start

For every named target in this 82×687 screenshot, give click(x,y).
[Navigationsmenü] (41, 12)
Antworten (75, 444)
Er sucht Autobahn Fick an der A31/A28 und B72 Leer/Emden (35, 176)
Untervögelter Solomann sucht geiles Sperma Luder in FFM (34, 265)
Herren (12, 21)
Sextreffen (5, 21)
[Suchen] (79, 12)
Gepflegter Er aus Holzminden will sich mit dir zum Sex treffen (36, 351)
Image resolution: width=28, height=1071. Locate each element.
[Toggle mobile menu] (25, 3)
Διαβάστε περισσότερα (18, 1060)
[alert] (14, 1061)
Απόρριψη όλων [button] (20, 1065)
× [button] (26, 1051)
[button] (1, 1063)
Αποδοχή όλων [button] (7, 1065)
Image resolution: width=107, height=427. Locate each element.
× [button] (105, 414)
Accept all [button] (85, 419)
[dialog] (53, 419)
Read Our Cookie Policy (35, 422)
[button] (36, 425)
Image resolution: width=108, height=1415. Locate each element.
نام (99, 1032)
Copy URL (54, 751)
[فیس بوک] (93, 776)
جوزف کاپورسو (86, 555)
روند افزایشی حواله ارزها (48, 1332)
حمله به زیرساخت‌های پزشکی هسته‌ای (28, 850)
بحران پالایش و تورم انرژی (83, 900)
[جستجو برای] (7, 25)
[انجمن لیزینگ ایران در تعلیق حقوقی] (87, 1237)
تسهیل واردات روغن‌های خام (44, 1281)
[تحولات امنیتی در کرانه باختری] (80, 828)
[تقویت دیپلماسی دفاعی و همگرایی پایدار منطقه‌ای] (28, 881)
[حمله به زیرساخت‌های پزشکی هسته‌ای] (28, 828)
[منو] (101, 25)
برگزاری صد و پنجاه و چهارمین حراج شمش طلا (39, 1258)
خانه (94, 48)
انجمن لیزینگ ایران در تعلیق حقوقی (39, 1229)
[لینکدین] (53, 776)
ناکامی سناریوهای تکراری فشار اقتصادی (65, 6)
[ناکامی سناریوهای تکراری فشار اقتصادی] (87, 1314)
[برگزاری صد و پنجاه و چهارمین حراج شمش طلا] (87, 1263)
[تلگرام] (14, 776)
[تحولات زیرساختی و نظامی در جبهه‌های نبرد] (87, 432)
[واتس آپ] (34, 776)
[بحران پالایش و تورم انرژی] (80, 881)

end

WHAT YOU HAVE TO DO → Find every line in the records that contains the word "انجمن", and copy each of those lines.

EXPECTED ANSWER →
[انجمن لیزینگ ایران در تعلیق حقوقی] (87, 1237)
انجمن لیزینگ ایران در تعلیق حقوقی (39, 1229)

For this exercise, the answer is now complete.